Can you rewrite the records, from the start through the line that contains "click(300, 345)" inclusive, as a Markdown table with the columns No. and Line, numbering each line and skipping blank ones? Leave the pictures out.

*** WORKING DATA

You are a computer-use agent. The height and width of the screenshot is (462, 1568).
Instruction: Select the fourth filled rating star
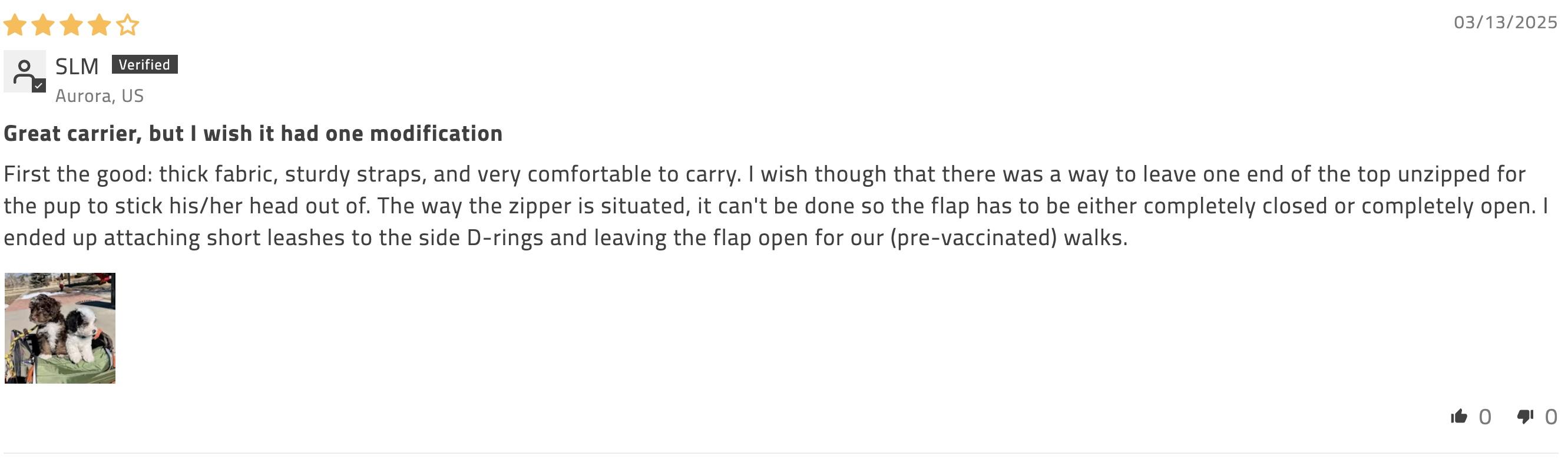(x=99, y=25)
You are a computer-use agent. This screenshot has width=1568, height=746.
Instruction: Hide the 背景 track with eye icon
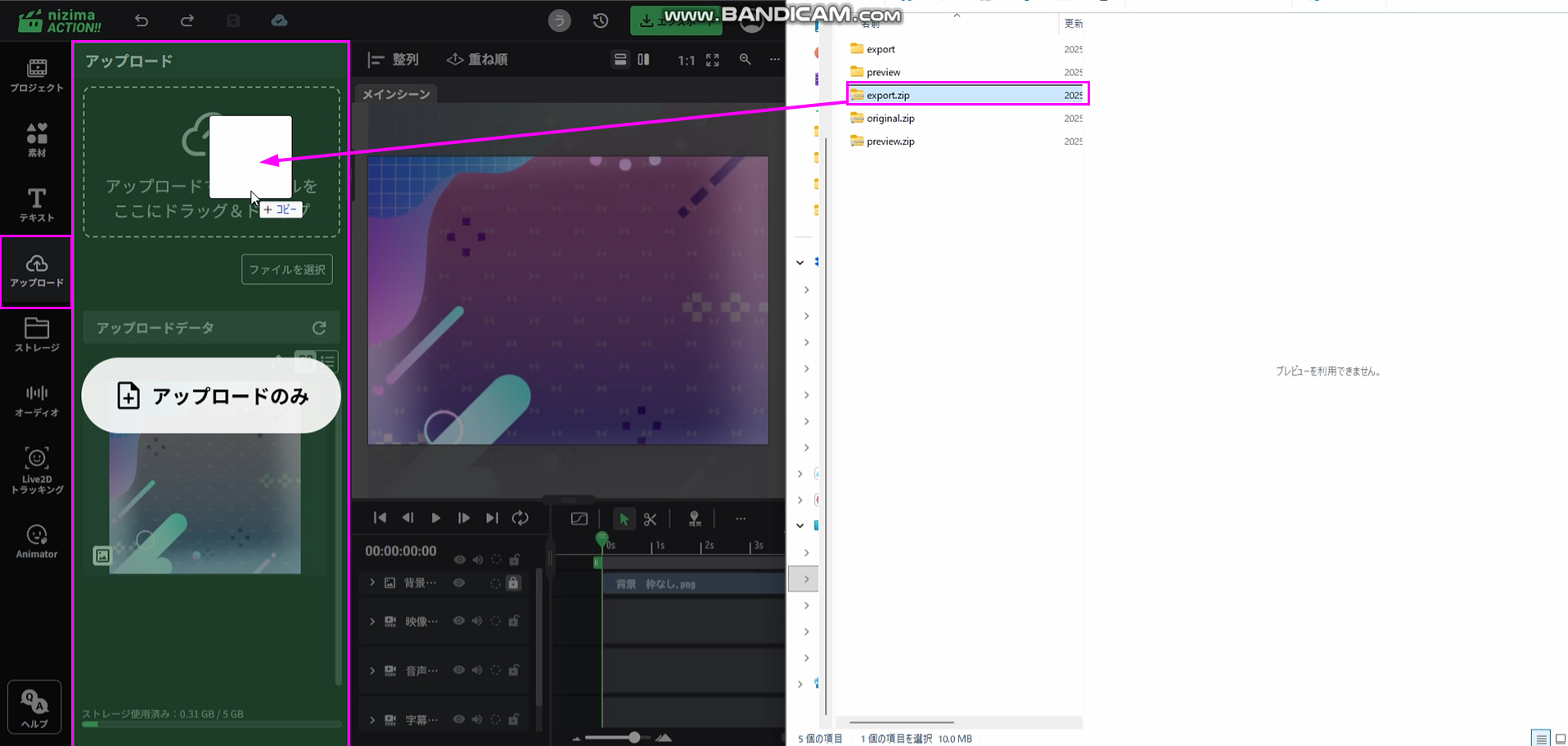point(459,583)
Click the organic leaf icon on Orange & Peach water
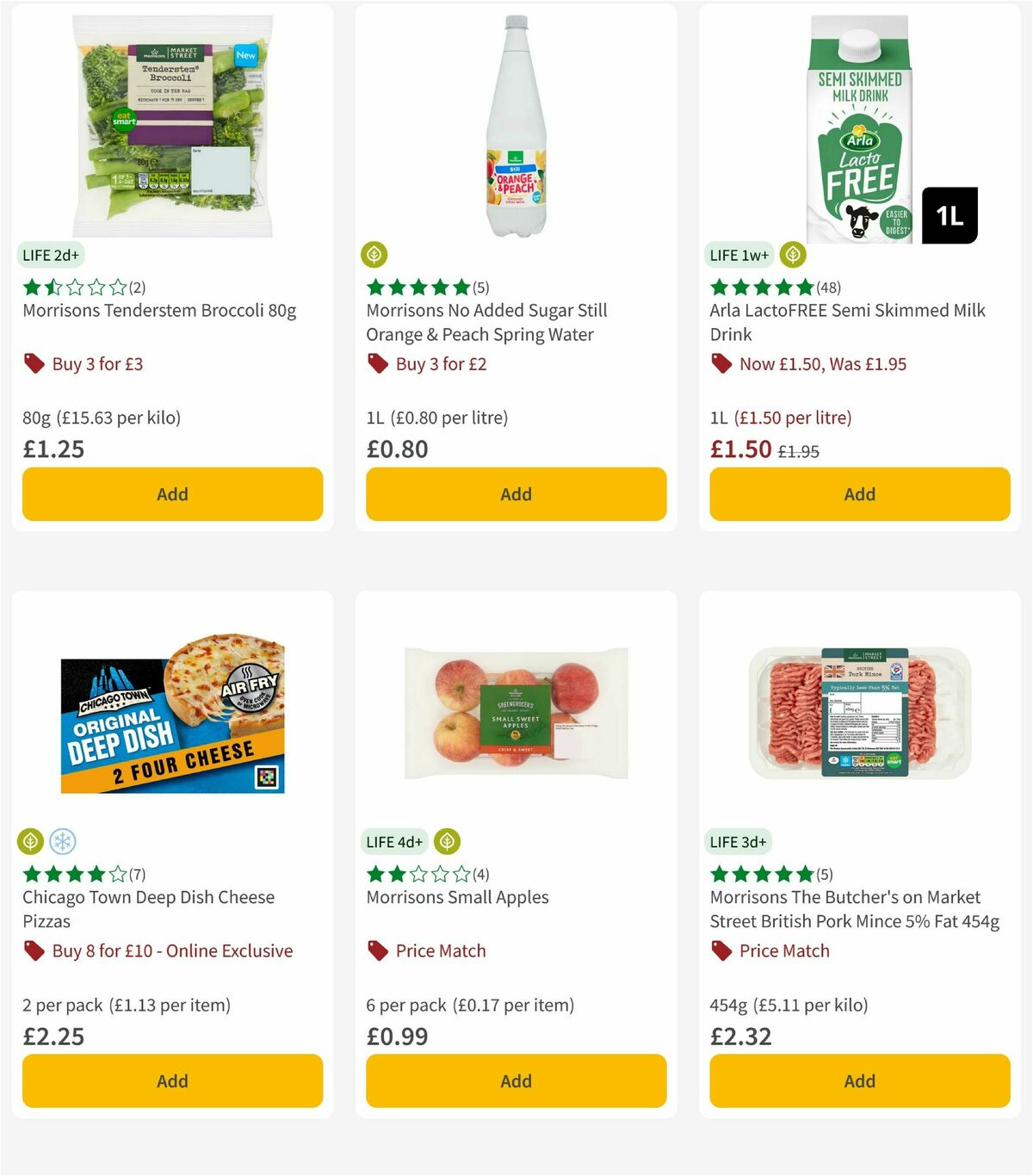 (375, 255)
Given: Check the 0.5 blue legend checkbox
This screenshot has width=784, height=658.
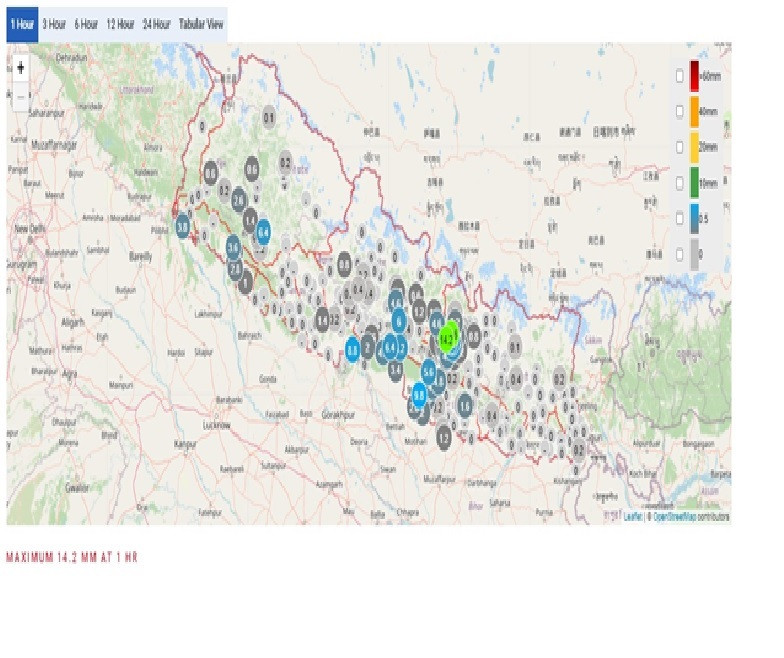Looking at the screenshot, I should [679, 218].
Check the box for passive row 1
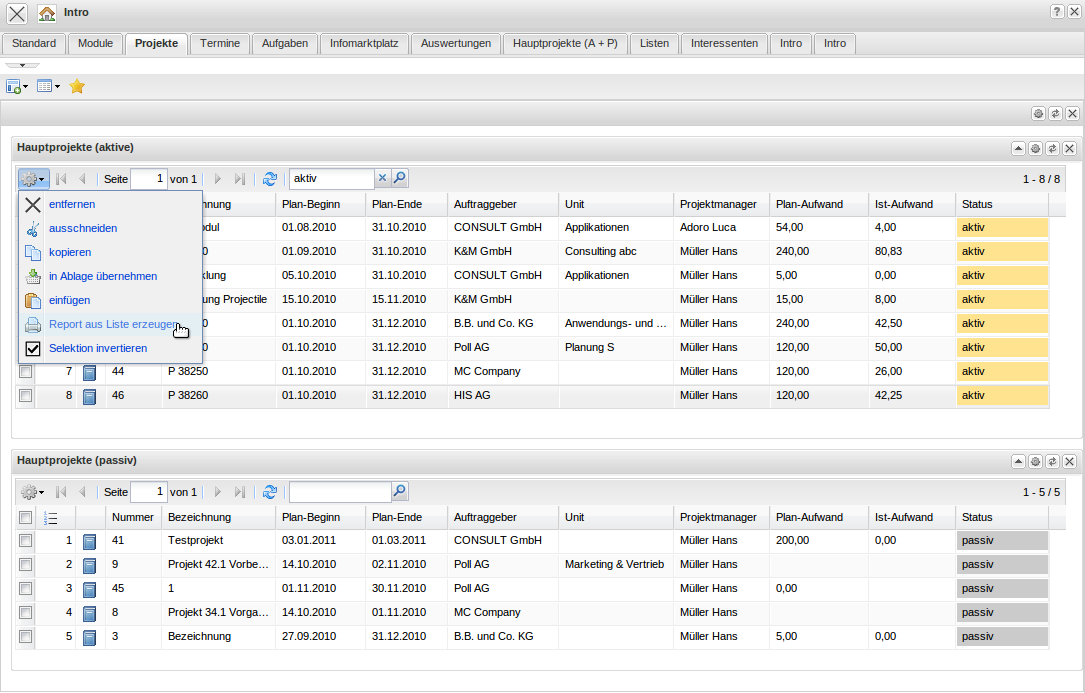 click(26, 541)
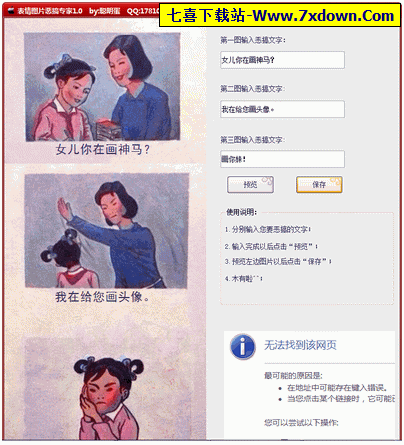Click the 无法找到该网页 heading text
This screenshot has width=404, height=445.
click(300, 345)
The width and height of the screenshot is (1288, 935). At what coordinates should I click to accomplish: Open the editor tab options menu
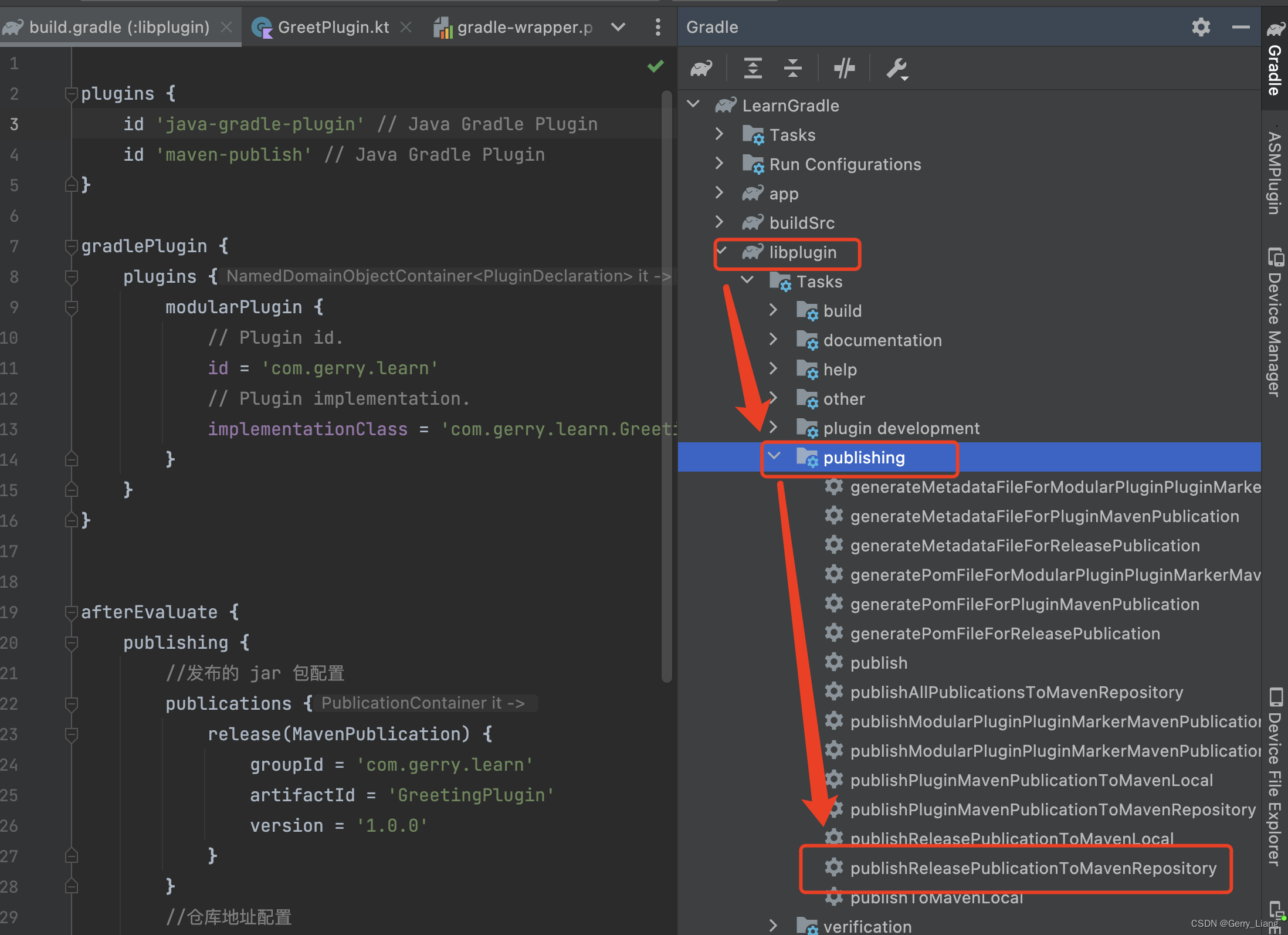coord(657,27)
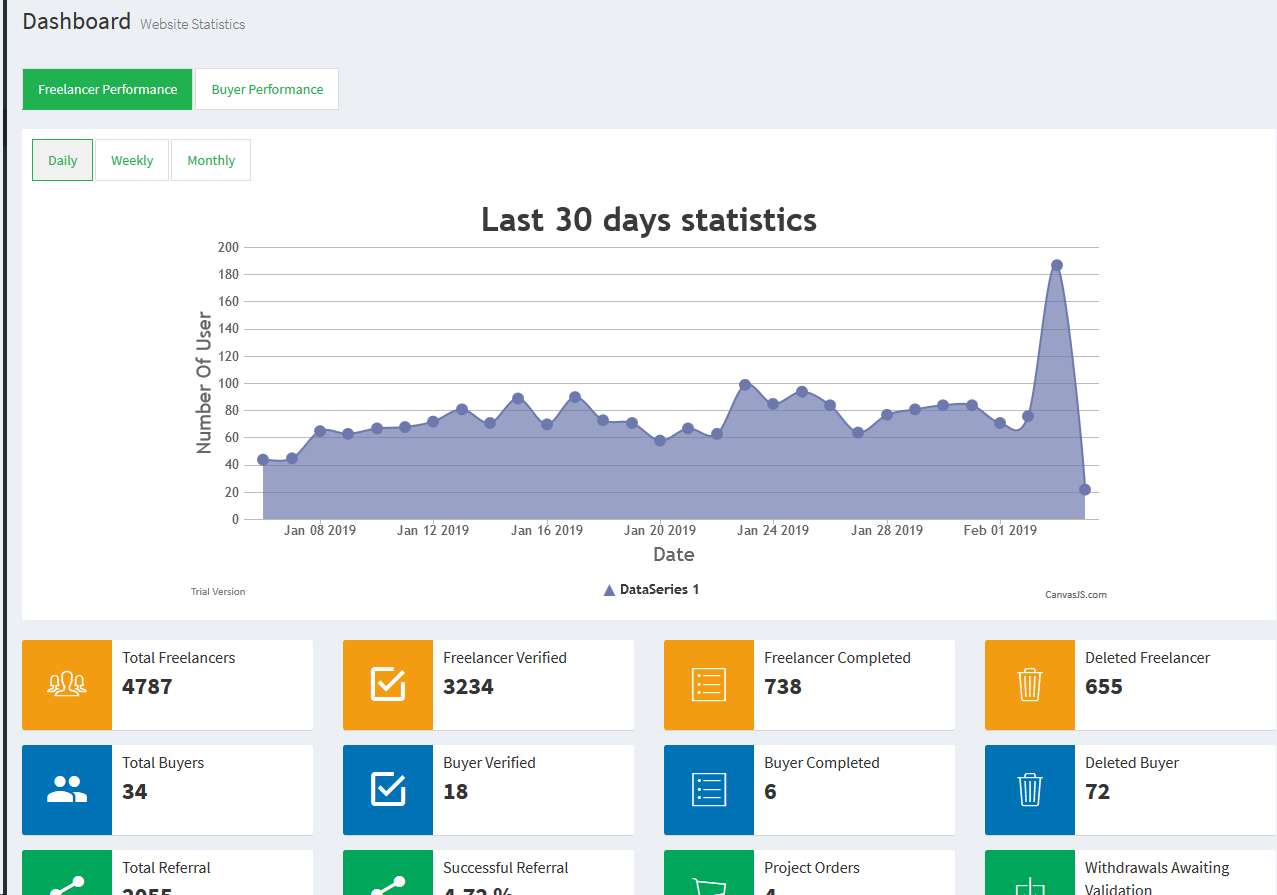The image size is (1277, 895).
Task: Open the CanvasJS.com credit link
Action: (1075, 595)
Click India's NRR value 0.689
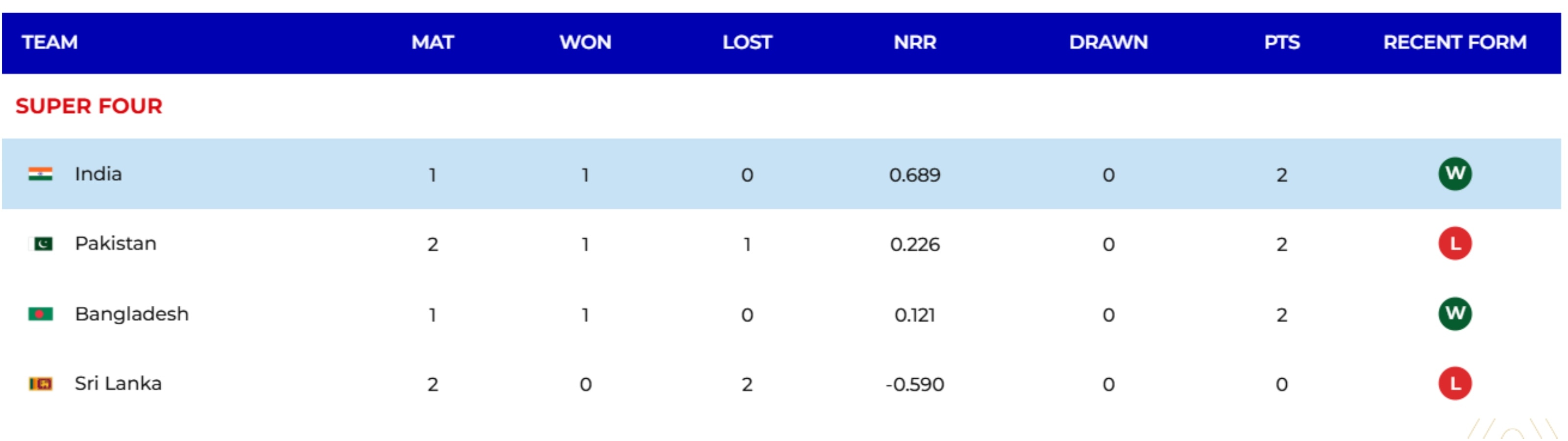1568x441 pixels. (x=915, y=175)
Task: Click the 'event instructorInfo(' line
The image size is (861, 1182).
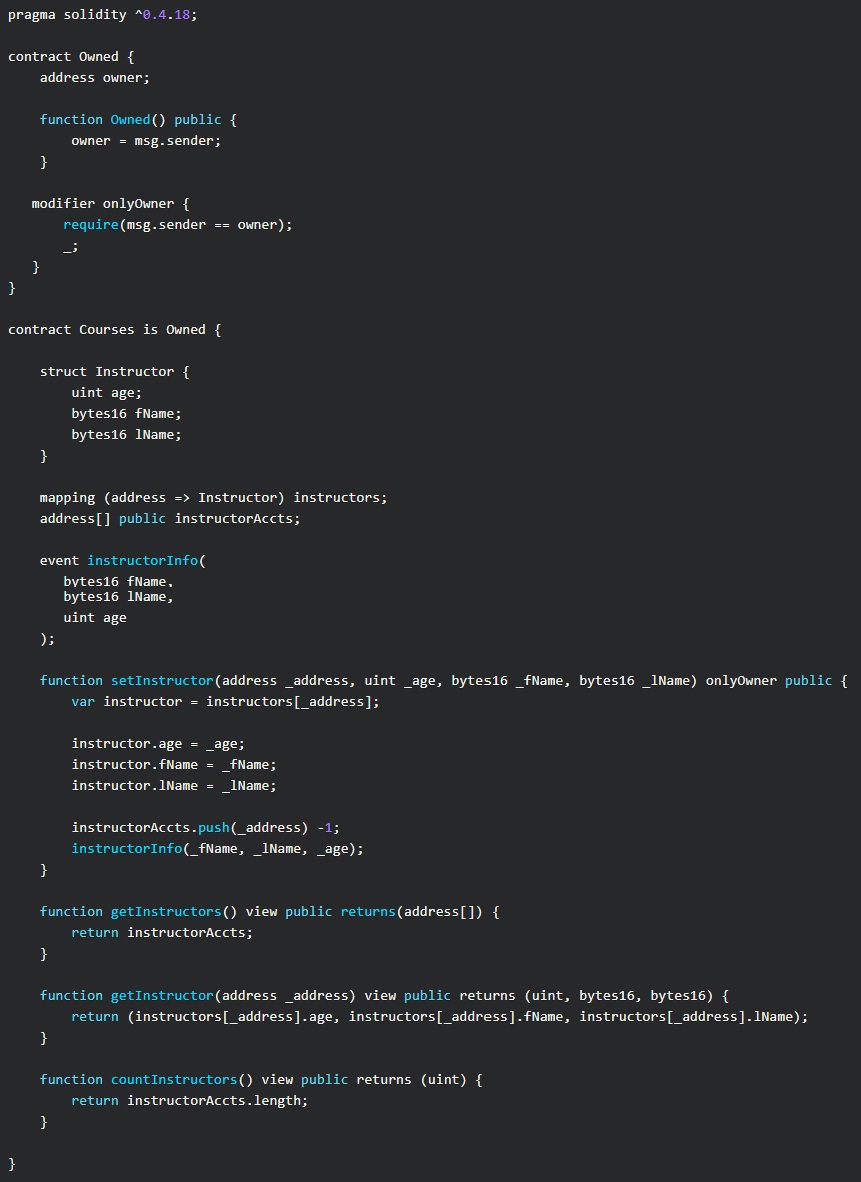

******

_TASK SOLUTION:_
| No. | Line |
|---|---|
| 1 | You are a computer-use agent. The height and width of the screenshot is (462, 1568). |
| 2 | Instruction: Select the fourth filled rating star |
| 3 | (x=99, y=25) |
| 4 | You are a computer-use agent. This screenshot has width=1568, height=746. |
| 5 | Instruction: Hide the 背景 track with eye icon |
| 6 | point(459,583) |
| 7 | Click the organic leaf icon on Orange & Peach water |
| 8 |  (375, 255) |
| 9 | Given: Check the 0.5 blue legend checkbox |
| 10 | This screenshot has width=784, height=658. |
| 11 | Looking at the screenshot, I should [679, 218]. |
| 12 | Check the box for passive row 1 |
| 13 |  click(26, 541) |
| 14 | Click the 无法找到该网页 heading text |
| 15 | This screenshot has width=404, height=445. |
| 16 | click(300, 345) |